+++ Supplied information +++
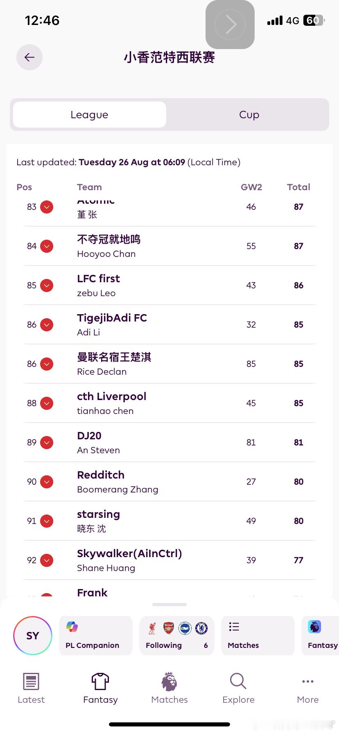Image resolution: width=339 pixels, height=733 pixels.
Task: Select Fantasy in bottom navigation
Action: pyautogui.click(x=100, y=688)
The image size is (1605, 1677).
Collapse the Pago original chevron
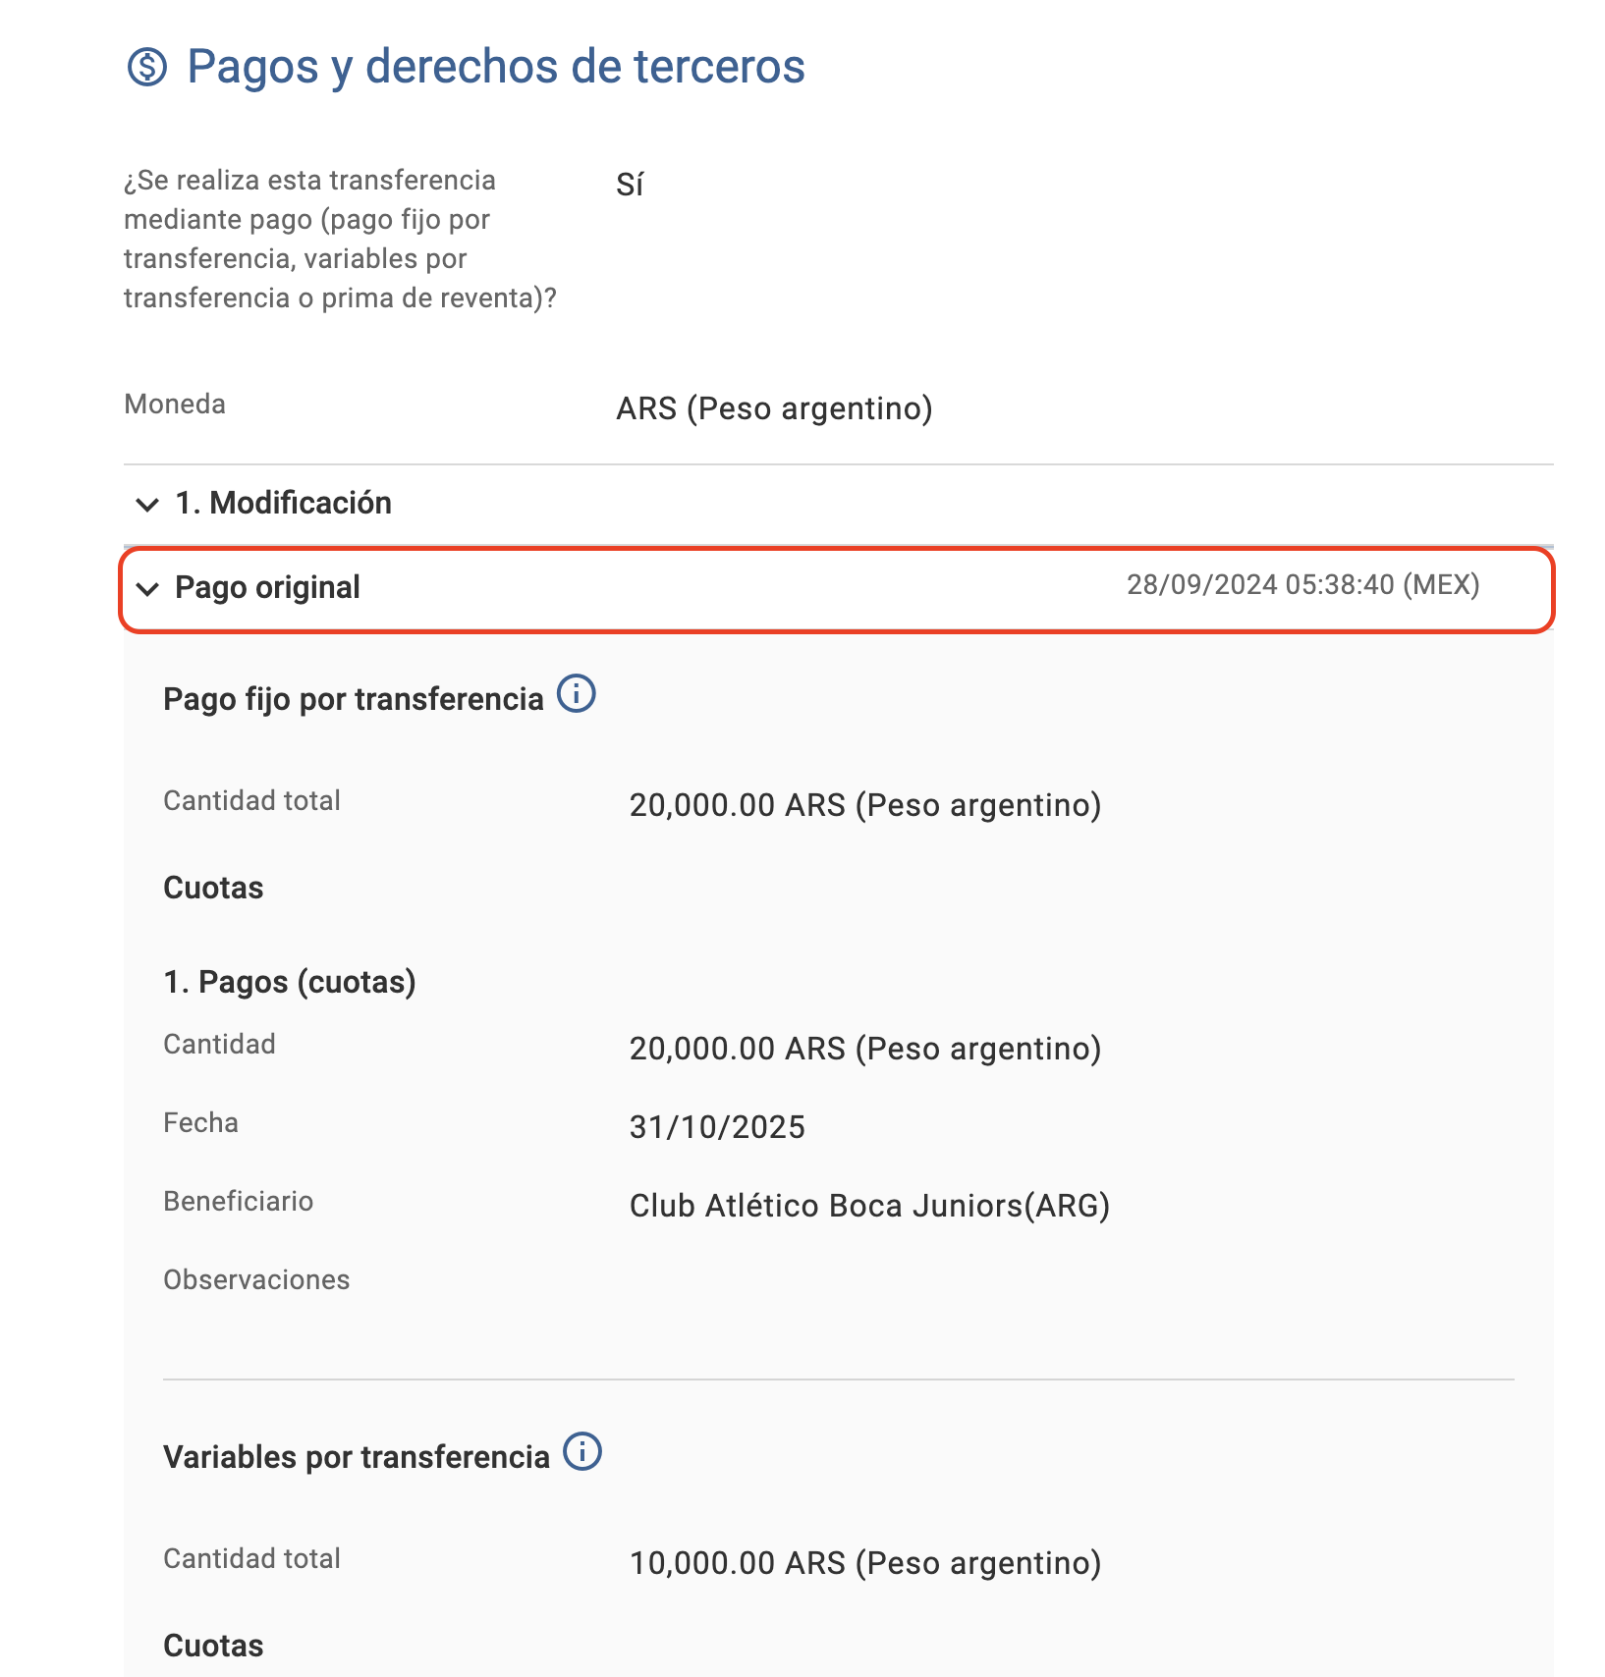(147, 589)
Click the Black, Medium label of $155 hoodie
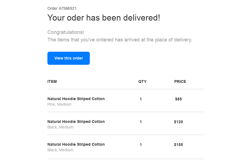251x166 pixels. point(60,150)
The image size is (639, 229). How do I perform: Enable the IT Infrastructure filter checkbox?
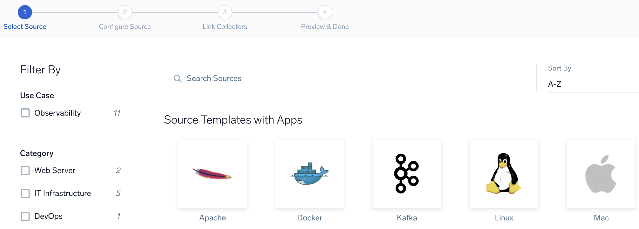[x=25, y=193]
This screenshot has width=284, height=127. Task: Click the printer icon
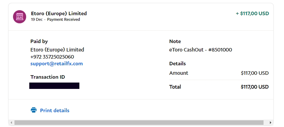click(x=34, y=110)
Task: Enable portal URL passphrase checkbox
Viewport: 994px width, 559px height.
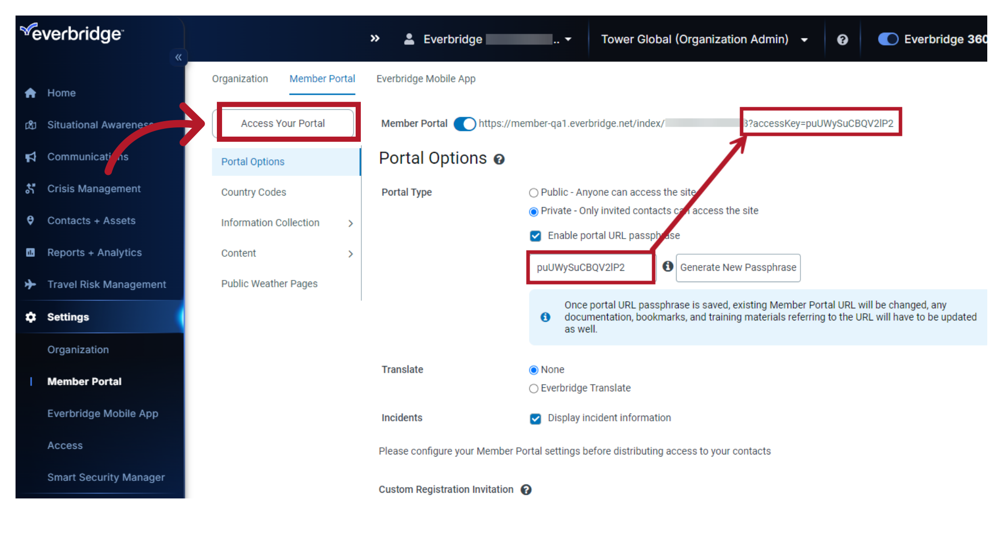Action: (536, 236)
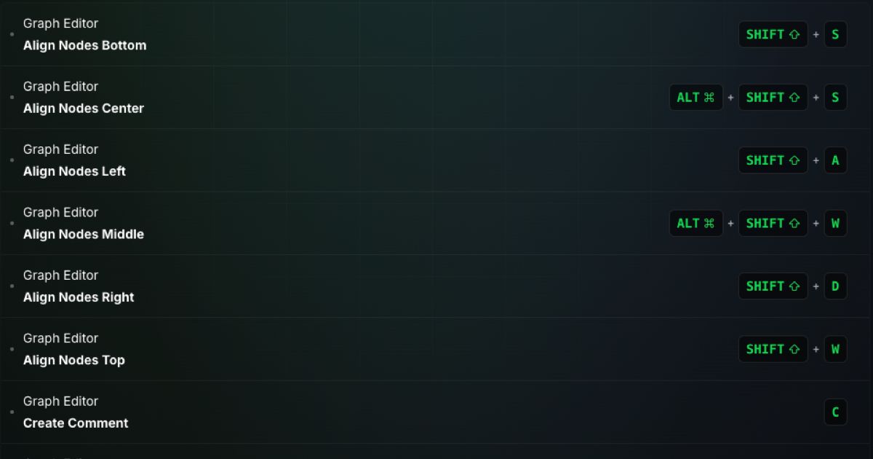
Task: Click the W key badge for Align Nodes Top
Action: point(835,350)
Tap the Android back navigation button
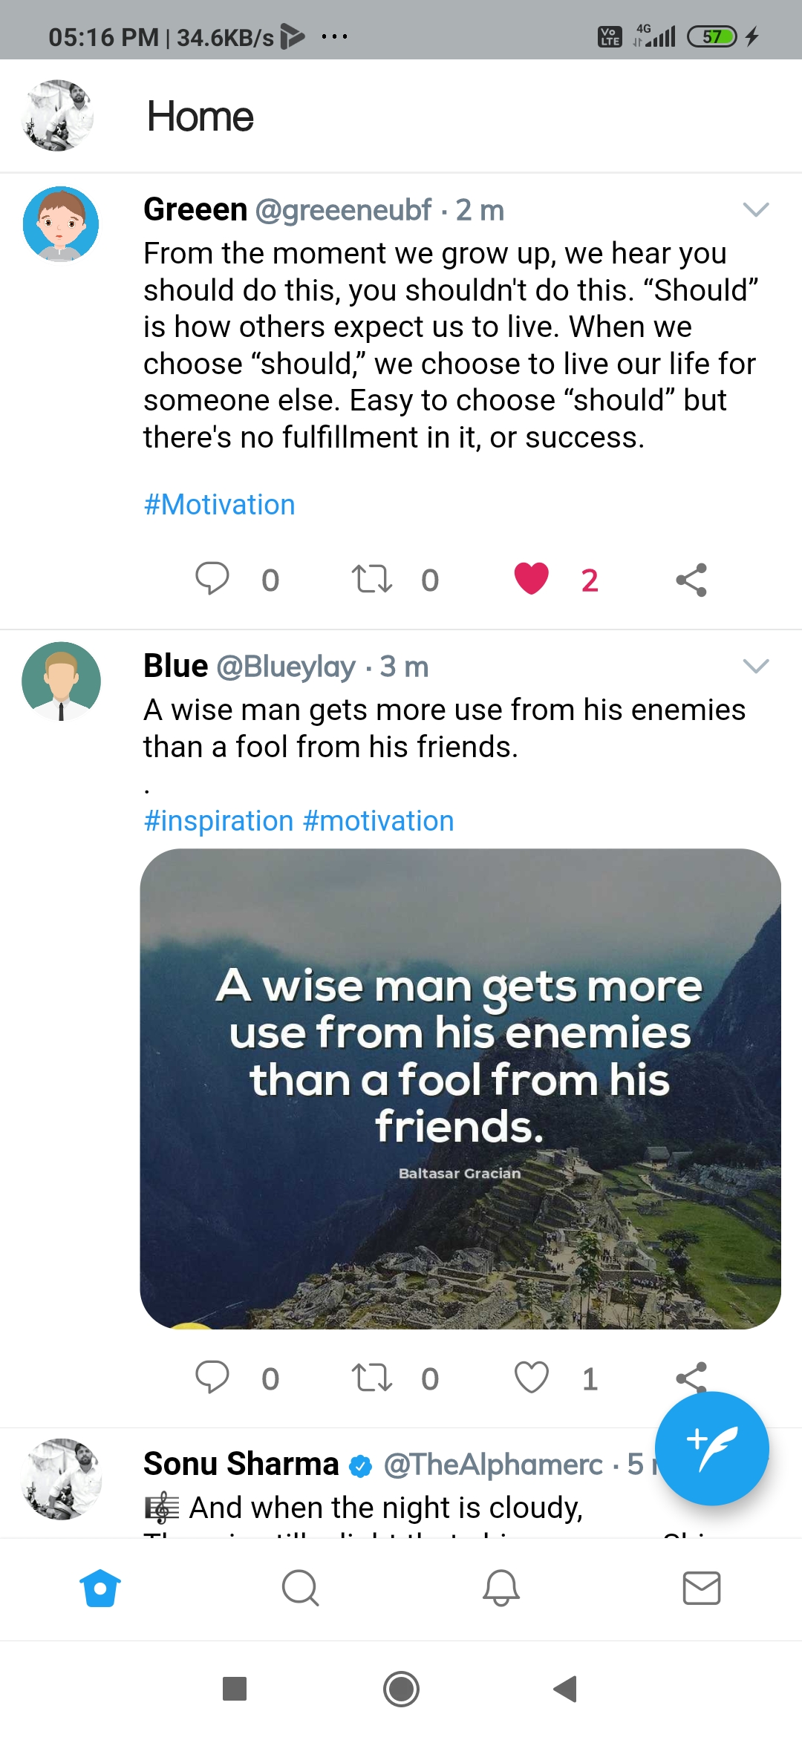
+++
Task instructions:
Rewrite all the records above with "checkbox" swapped for "tick box" and everything else unchanged. Leave the pictures out.

Answer to the task:
Image resolution: width=339 pixels, height=733 pixels.
Task: Select Fantasy in bottom navigation
Action: pyautogui.click(x=100, y=688)
The image size is (1605, 1677).
Collapse the Pago original chevron
(147, 589)
Click the Black, Medium label of $155 hoodie
251x166 pixels. point(60,150)
The image size is (639, 229). How do I perform: Enable the IT Infrastructure filter tick box?
[x=25, y=193]
This screenshot has width=284, height=127. Task: Click the printer icon
click(x=34, y=110)
Task: Enable portal URL passphrase tick box
Viewport: 994px width, 559px height.
Action: (536, 236)
Task: Click the W key badge for Align Nodes Top
Action: point(835,350)
Tap the Android back navigation button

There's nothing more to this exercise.